Aim 1: Copy, word for word, the part of the passage on MPLS explicit routing starting with "In this case, it" and going on through "Details are FFS.".
Aim 2: Carry on the passage on MPLS explicit routing from the point where it stops.

4.10.3 Merge and Explicit Routing

Explicit Routing is slightly more complex with a multipoint to point LSP
(i.e., in the case that stream merge is used).

In this case, it is not possible to specify the route for the LSP as a
simple list of LSRs (since the LSP does not consist of a simple sequence
of LSRs). Rather the explicit route must specify a tree. There are
several ways that this may be accomplished. Details are FFS.





Callon et al.             Expires May 21, 1998                 [Page 58]


INTERNET DRAFT            A Framework for MPLS         November 21, 1997


4.10.4 Using Explicit Routing for Traffic Engineering

In the Internet today it is relatively common for ISPs to make use of a
Frame Relay or ATM core, which interconnects a number of IP routers. The
primary reason for use of a switching (L2) core is to make use of low
cost equipment which provides very high speed forwarding. However, there
is another very important reason for the use of a L2 core: In order to
allow for Traffic Engineering.

Traffic Engineering (also known as bandwidth management) refers to the
process of managing the routes followed by user data traffic in a
network in order to provide relatively equal and efficient loading of
the resources in the network (i.e., to ensure that the bandwidth on
links and nodes are within the capabilities of the links and nodes).

Some rudimentary level of traffic engineering can be accomplished with
pure datagram routing and forwarding by adjusting the metrics assigned
to links. For example, suppose that there is a given link in a network
which tends to be overloaded on a long term basis. One option would be
to manually configure an increased metric value for this link, in the
hopes of moving some traffic onto alternate routes. This provides a
rather crude method of traffic engineering and provides only limited
results.

Another method of traffic engineering is to manually configure multiple
PVCs across a L2 core, and to adjust the route followed by each PVC in
an attempt to equalize the load on different parts of the network. Where
necessary, multiple PVCs may be configured between the same two nodes,
in order to allow traffic to be split between different paths. In some
topologies it is much easier to achieve efficient non-overlapping or
minimally-overlapping paths via this method (with manually configured
paths) than it would be with pure datagram forwarding. A similar ability
can be achieved with MPLS via the use of manual configuration of the
paths taken by LSPs.

A related issue is the decision on where merge is to occur. Note that
once two streams merge into one stream (forwarded by a single label)
then they cannot diverge again at that level of the MPLS hierarchy
(i.e., they cannot be bifurcated without looking at a higher level label
or the IP header). Thus there may be times when it is desirable to
explicitly NOT merge two streams even though they are to the same egress
node and FEC. Non-merge may be appropriate either because the streams
will want to diverge later in the path (for example, to avoid
overloading a particular downstream link), or because the streams may
want to use different physical links in the case where multiple slower
physical links are being aggregated into a single logical link for the
purpose of IP routing.

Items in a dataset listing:
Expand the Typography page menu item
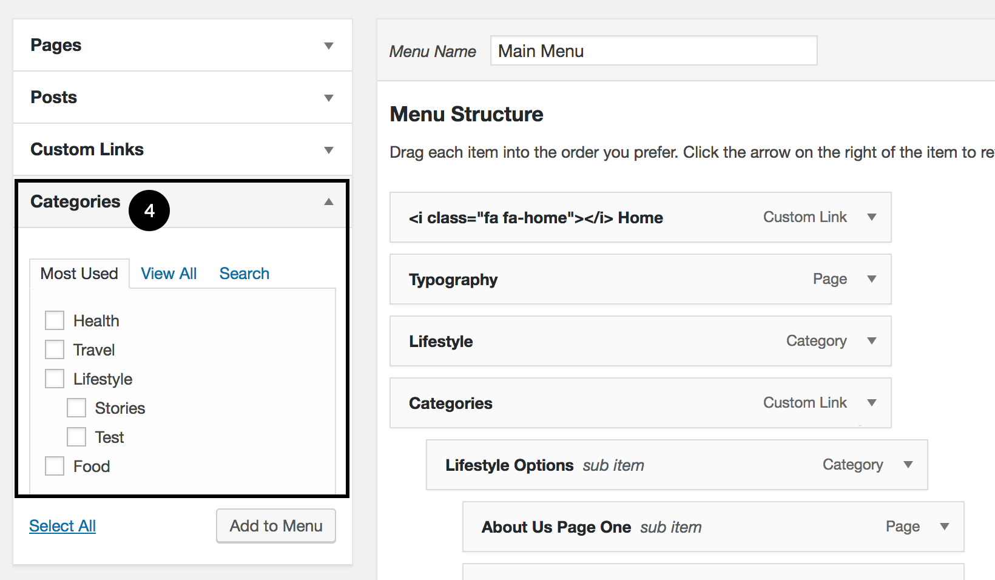This screenshot has height=580, width=995. 872,279
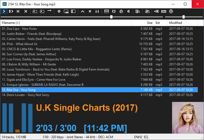Select track 01. Dua Lipa - New Rules
The image size is (204, 140).
pos(19,29)
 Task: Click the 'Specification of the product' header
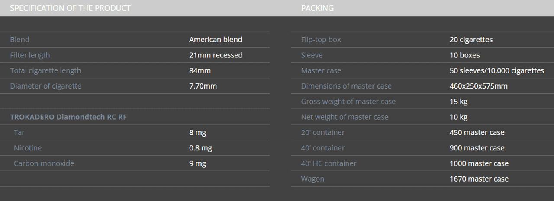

Response 1:
In this case, it is not possible to specify the route for the LSP as a
simple list of LSRs (since the LSP does not consist of a simple sequence
of LSRs). Rather the explicit route must specify a tree. There are
several ways that this may be accomplished. Details are FFS.

Response 2:
Callon et al.             Expires May 21, 1998                 [Page 59]


INTERNET DRAFT            A Framework for MPLS         November 21, 1997


As a network grows to a very large size (on the order of hundreds of
LSRs), it becomes increasingly difficult to handle the assignment of all
routes via manual configuration. However, explicit routing allows
several alternatives:

1. Partial Configuration: One option is to use automatic/dynamic routing
for most of the paths through the network, but then manually configure
some routes. For example, suppose that full dynamic routing would result
in a particular link being overloaded. One of the LSPs which uses that
link could be selected and manually routed to use a different path.

2. Central Computation: One option would be to provide long term network
usage information to a single central management facility. That facility
could then run a global optimization to compute a set of paths to use.
Network management commands can be used to configure LSRs with the
correct routes to use.

3. Egress Computation: An egress node can run a computation which
optimizes the path followed for traffic to itself. This cannot of course
optimize the entire traffic load through the network, but can include
optimization of traffic from multiple ingress's to one egress. The
reason for optimizing traffic to a single egress, rather than from a
single ingress, relates to the issue of when to merge: An ingress can
never merge the traffic from itself to different egresses, but an egress
can if desired chose to merge the traffic from multiple ingress's to
itself.

4.10.5 Using Explicit Routing for Policy Routing

This section is FFS.

4.11 Traceroute

This section is FFS.

4.12 LSP Control: Egress versus Local

There is a choice to be made regarding whether the initial setup of LSPs
will be initiated by the egress node, or locally by each individual
node.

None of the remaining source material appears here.